A Short-Term ObamaCare Fix

An HHS rule change could revive part of the individual market.


By The Editorial Board
The Wall Street Journal0
August 15, 2017

Republicans in Congress haven’t repealed or replaced Obama Care, but the Trump Administration still has an obligation to help Americans facing higher premiums and fewer choices. One incremental improvement would be rescinding regulations on temporary health-insurance plans.

Sen. Ron Johnson (R., Wis.) this summer sent a letter to the Health and Human Services Department about an Obama rule on short-term, limited-duration health insurance plans, which as the name suggests offer coverage for certain periods, often insuring against hospitalizations or other unexpected events. A person could hold such a plan for 364 days, but a rule issued last year limited the duration of the policy to a mere 90 days, effective April 1.

The reason for the restriction is straightforward: coercion. These plans are useful options for someone who loses a job or is otherwise without coverage, and until recently an estimated 650,000 to 850,000 people were in the market at any given time, with an average policy duration of five or six months, as the Johnson letter notes. Yet the Obama Administration nixed this choice to push individuals into ObamaCare’s exchanges.

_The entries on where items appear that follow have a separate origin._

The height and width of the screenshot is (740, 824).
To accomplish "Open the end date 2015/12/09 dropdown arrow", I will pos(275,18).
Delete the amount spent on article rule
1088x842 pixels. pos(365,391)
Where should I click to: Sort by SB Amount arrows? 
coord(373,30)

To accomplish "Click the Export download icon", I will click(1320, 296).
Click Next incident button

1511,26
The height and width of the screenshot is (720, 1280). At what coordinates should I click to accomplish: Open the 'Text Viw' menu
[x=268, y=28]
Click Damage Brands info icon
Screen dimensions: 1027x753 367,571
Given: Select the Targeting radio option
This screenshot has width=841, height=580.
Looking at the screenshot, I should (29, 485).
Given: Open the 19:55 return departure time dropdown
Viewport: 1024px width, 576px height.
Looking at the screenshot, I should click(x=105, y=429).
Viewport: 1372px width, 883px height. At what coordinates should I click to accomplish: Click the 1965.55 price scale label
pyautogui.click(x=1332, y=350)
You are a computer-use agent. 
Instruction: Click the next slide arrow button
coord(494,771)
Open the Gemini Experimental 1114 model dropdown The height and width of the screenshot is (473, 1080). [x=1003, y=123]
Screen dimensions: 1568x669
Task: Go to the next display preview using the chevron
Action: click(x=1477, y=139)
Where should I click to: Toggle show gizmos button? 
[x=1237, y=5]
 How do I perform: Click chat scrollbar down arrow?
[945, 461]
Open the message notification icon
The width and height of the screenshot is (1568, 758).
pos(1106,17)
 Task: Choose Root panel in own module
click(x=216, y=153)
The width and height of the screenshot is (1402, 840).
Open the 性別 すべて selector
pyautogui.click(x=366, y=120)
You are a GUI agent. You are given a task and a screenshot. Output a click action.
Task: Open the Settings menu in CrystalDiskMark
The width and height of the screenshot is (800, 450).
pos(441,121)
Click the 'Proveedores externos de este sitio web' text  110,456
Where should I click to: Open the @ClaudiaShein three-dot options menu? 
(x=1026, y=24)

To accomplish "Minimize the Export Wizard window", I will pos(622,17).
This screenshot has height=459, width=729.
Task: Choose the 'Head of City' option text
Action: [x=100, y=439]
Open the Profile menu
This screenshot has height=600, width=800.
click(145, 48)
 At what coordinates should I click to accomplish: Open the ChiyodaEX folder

Mr. Johnson’s letter points out that HHS explicitly said in the Federal Register that stopgap plans might target the young and healthy, “thus adversely impacting the risk pool for Affordable Care Act-compliant coverage.” Recall that the law’s central conceit is that healthy individuals must be forced to subsidize the aging and sick, or the exchanges will tank.

The short-term plans don’t count as minimum coverage under the law’s individual mandate, which means policyholders are subject to the tax penalty. Yet the irony is that before the new rule, many individuals still chose to pay the penalty in exchange for the flexibility of benefits the short-term plans offered.

Health and Human Services could restore the duration length to a year and allow the plans to satisfy the coverage mandate. The point is to recreate some portion of the individual market that the Affordable Care Act destroyed. Short-term plans have traditionally been a small share of the insurance market, but perhaps more consumers will sign up as insurers continue to flee the ObamaCare exchanges and premiums continue to increase.

One question is political. Congress failed to replace ObamaCare, and Republicans fear they will now own all problems with the exchanges. The Trump Administration may thus be reluctant to revoke regulations that exist to sustain the ObamaCare status quo.

Yet no one expects this discrete change to topple ObamaCare, and the law’s dysfunctions will compound in any event. The damage from the GOP’s reform failure will continue to radiate in ways that are hard to predict, but the Administration’s best move now is to offer consumers as many health-care choices as possible.